Visualizations are an important component of any DH project. By solely relying on text or linear data, audience members aren’t able to the interconnected, ongoing and dynamic feel that encapsulates our culture. The most effective DH projects were those that simulated the way humans critically think and generate ideas- in a circular, interactive way. Such dynamic methods of gathering and presenting data allow the stories we tell to be open ended, participatory, and exploratory. Such websites allow us to understand and explore culture in an encompassing and detailed way- with various contributors presenting new concepts and unorthodox ways to visualize and understand humanity.
In looking through the various DH projects, we were reminded of a concept “finadability” in Alexander and Levine’s article, Web 2.0 Storytelling Emergence of a New Genre. The authors term ‘findability’ as “ the comprehensive search tools that help story creators (and readers) quickly locate related content with just a few keywords typed into a search field”. In our group discussion, this was the factor that made a DH project most successful and memorable.

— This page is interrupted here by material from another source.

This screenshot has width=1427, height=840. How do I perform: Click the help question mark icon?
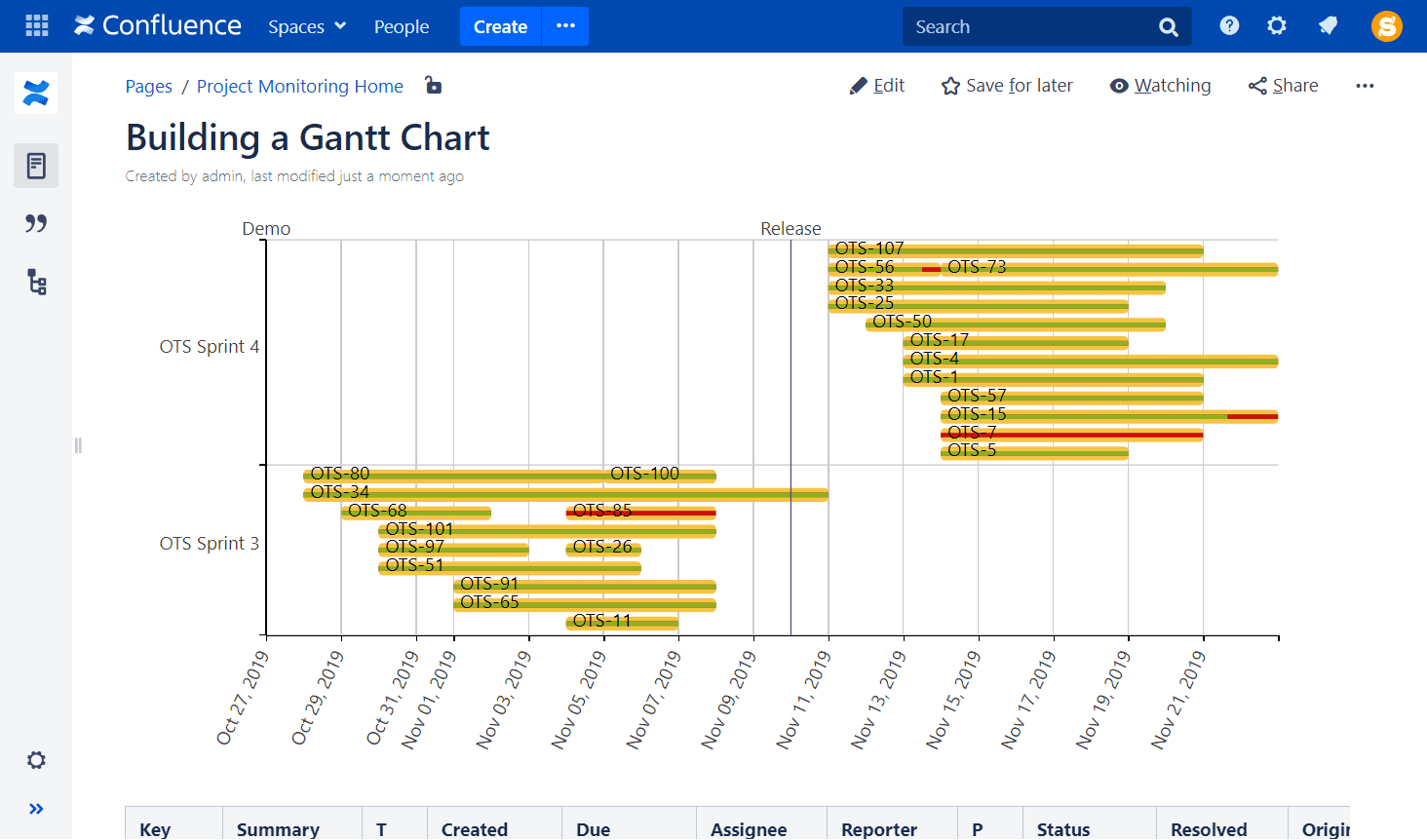1229,26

When evaluating projects, we found that those that communicate their purpose in a clear, readable, and accessible manner were the most attractive, and therefore the most effective. In order to create a resonant message, whether it is in face-to-face conversation or digitally, the sender must be able to connect to the receiver. The use of multi-media and the balance between text and visuals provides different levels of readability for diverse audience members. From our understanding of digital humanities so far in the course, its purpose is to provide all contributors and consumers with a depth and richness of ongoing information. This can only be achieved through functions that enable us to access and locate information- a high degree of ‘findability’.
While we did not find this project to be the most aesthetically pleasing, it was easily navigable and immediately informative. Through only a few clicks, we were taken to a specific time period, to the people of that time period, and to detailed information surrounding whatever name we chose on the right side bar. This site could enhance its appeal through adding more visual content, however we found its overall readability to be useful.
This is taken from a project that provides examples and advice for creating good visualizations. This example provides adequate information surrounding the voting layout of Virginia, explaining each target area through text, while also emphasizing such areas through difference in color. This visualization is made accessible due to the combination of images and text. The use of color also adds to its accessibility- it makes the data more attractive but is not overpowering.